◆ **INSTRUCTIONS TO FOLLOW**: Swap "column header" for "column heading" everywhere it occurs in the listing below, leaving every other line and word unchanged.

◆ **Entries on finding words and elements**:
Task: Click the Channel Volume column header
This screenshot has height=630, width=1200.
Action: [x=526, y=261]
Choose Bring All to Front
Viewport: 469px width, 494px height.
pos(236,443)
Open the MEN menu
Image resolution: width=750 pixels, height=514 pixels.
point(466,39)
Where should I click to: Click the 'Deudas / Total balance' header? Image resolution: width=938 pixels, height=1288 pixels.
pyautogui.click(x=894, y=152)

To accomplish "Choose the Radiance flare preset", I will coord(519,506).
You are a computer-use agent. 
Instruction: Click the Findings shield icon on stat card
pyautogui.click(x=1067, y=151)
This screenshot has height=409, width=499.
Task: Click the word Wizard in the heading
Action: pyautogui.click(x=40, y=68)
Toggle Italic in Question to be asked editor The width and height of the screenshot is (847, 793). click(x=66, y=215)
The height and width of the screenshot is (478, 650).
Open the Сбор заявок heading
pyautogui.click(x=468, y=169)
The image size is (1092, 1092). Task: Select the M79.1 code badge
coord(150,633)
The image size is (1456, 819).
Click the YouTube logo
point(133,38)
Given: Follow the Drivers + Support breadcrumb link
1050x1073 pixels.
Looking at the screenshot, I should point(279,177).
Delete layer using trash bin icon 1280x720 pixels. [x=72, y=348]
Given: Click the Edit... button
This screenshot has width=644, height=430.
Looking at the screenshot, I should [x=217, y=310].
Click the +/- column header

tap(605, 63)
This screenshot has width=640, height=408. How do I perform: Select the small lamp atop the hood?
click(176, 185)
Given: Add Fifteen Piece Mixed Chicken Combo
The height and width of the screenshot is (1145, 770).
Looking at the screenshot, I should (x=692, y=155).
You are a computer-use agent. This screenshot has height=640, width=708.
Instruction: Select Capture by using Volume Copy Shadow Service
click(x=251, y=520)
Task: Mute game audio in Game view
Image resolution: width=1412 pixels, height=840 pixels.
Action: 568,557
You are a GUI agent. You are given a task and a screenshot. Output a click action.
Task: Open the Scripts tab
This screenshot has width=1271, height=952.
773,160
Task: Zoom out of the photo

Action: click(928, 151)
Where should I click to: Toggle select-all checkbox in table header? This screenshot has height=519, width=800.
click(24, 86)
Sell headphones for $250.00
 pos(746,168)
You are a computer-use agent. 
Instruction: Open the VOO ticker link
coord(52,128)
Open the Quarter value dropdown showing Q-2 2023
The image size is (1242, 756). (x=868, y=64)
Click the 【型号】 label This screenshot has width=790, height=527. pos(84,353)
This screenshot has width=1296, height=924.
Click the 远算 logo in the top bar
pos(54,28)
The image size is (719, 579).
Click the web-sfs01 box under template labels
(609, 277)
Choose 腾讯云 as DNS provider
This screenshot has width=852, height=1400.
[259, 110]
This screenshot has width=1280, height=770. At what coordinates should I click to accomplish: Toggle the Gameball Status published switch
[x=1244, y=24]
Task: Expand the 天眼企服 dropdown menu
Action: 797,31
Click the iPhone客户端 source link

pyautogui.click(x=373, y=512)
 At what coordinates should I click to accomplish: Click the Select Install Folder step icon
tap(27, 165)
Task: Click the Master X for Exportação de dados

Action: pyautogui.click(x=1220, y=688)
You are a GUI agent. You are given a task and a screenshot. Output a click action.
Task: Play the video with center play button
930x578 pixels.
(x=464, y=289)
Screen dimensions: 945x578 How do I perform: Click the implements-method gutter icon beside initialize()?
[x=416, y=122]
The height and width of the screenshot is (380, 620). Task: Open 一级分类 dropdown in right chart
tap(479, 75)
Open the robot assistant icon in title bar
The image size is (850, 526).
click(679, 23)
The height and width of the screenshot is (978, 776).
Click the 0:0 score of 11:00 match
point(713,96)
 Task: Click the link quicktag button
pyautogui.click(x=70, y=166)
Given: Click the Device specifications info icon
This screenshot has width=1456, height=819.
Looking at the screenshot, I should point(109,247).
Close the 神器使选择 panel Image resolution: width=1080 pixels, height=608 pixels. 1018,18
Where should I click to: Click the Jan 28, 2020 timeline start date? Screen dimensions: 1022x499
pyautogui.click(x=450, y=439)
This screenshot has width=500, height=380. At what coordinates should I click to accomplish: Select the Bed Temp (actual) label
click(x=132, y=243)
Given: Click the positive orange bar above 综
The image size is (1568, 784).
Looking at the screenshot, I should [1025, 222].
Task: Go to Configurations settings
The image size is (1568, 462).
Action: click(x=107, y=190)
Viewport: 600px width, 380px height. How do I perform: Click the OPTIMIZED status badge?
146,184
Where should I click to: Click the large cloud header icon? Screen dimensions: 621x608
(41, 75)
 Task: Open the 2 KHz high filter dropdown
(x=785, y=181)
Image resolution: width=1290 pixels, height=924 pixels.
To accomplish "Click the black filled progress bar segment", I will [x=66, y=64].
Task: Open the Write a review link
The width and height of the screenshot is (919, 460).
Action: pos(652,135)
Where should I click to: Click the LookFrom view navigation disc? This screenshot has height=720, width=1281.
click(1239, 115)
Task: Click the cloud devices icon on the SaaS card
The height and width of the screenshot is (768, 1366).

◆ **SOLUTION**:
Task: Click the Channel Volume column heading
This screenshot has height=630, width=1200.
Action: [x=526, y=261]
Choose Bring All to Front
Viewport: 469px width, 494px height.
pos(236,443)
Open the MEN menu
Image resolution: width=750 pixels, height=514 pixels.
point(466,39)
Where should I click to: Click the 'Deudas / Total balance' header? Image resolution: width=938 pixels, height=1288 pixels.
pyautogui.click(x=894, y=152)

To accomplish "Choose the Radiance flare preset", I will coord(519,506).
You are a computer-use agent. 
Instruction: Click the Findings shield icon on stat card
pyautogui.click(x=1067, y=151)
This screenshot has height=409, width=499.
Task: Click the word Wizard in the heading
Action: pyautogui.click(x=40, y=68)
Toggle Italic in Question to be asked editor The width and height of the screenshot is (847, 793). click(x=66, y=215)
The height and width of the screenshot is (478, 650).
Open the Сбор заявок heading
pyautogui.click(x=468, y=169)
The image size is (1092, 1092). Task: Select the M79.1 code badge
coord(150,633)
The image size is (1456, 819).
Click the YouTube logo
point(133,38)
Given: Follow the Drivers + Support breadcrumb link
1050x1073 pixels.
Looking at the screenshot, I should point(279,177).
Delete layer using trash bin icon 1280x720 pixels. [x=72, y=348]
Given: Click the Edit... button
This screenshot has width=644, height=430.
Looking at the screenshot, I should [x=217, y=310].
Click the +/- column heading

tap(605, 63)
This screenshot has width=640, height=408. How do I perform: Select the small lamp atop the hood?
click(176, 185)
Given: Add Fifteen Piece Mixed Chicken Combo
The height and width of the screenshot is (1145, 770).
Looking at the screenshot, I should (x=692, y=155).
You are a computer-use agent. This screenshot has height=640, width=708.
Instruction: Select Capture by using Volume Copy Shadow Service
click(x=251, y=520)
Task: Mute game audio in Game view
Image resolution: width=1412 pixels, height=840 pixels.
Action: 568,557
You are a GUI agent. You are given a task and a screenshot. Output a click action.
Task: Open the Scripts tab
This screenshot has width=1271, height=952.
773,160
Task: Zoom out of the photo

Action: click(928, 151)
Where should I click to: Toggle select-all checkbox in table header? This screenshot has height=519, width=800.
click(24, 86)
Sell headphones for $250.00
 pos(746,168)
You are a computer-use agent. 
Instruction: Open the VOO ticker link
coord(52,128)
Open the Quarter value dropdown showing Q-2 2023
The image size is (1242, 756). (x=868, y=64)
Click the 【型号】 label This screenshot has width=790, height=527. pos(84,353)
This screenshot has width=1296, height=924.
Click the 远算 logo in the top bar
pos(54,28)
The image size is (719, 579).
Click the web-sfs01 box under template labels
(609, 277)
Choose 腾讯云 as DNS provider
This screenshot has width=852, height=1400.
[259, 110]
This screenshot has width=1280, height=770. At what coordinates should I click to accomplish: Toggle the Gameball Status published switch
[x=1244, y=24]
Task: Expand the 天眼企服 dropdown menu
Action: 797,31
Click the iPhone客户端 source link

pyautogui.click(x=373, y=512)
 At what coordinates should I click to accomplish: Click the Select Install Folder step icon
tap(27, 165)
Task: Click the Master X for Exportação de dados

Action: pyautogui.click(x=1220, y=688)
You are a GUI agent. You are given a task and a screenshot. Output a click action.
Task: Play the video with center play button
930x578 pixels.
(x=464, y=289)
Screen dimensions: 945x578 How do I perform: Click the implements-method gutter icon beside initialize()?
[x=416, y=122]
The height and width of the screenshot is (380, 620). Task: Open 一级分类 dropdown in right chart
tap(479, 75)
Open the robot assistant icon in title bar
The image size is (850, 526).
click(679, 23)
The height and width of the screenshot is (978, 776).
Click the 0:0 score of 11:00 match
point(713,96)
 Task: Click the link quicktag button
pyautogui.click(x=70, y=166)
Given: Click the Device specifications info icon
This screenshot has width=1456, height=819.
Looking at the screenshot, I should point(109,247).
Close the 神器使选择 panel Image resolution: width=1080 pixels, height=608 pixels. 1018,18
Where should I click to: Click the Jan 28, 2020 timeline start date? Screen dimensions: 1022x499
pyautogui.click(x=450, y=439)
This screenshot has width=500, height=380. At what coordinates should I click to accomplish: Select the Bed Temp (actual) label
click(x=132, y=243)
Given: Click the positive orange bar above 综
The image size is (1568, 784).
Looking at the screenshot, I should [1025, 222].
Task: Go to Configurations settings
The image size is (1568, 462).
Action: click(x=107, y=190)
Viewport: 600px width, 380px height. How do I perform: Click the OPTIMIZED status badge?
146,184
Where should I click to: Click the large cloud header icon? Screen dimensions: 621x608
(41, 75)
 Task: Open the 2 KHz high filter dropdown
(x=785, y=181)
Image resolution: width=1290 pixels, height=924 pixels.
To accomplish "Click the black filled progress bar segment", I will [x=66, y=64].
Task: Open the Write a review link
The width and height of the screenshot is (919, 460).
Action: pos(652,135)
Where should I click to: Click the LookFrom view navigation disc? This screenshot has height=720, width=1281.
click(1239, 115)
Task: Click the cloud devices icon on the SaaS card
The height and width of the screenshot is (768, 1366).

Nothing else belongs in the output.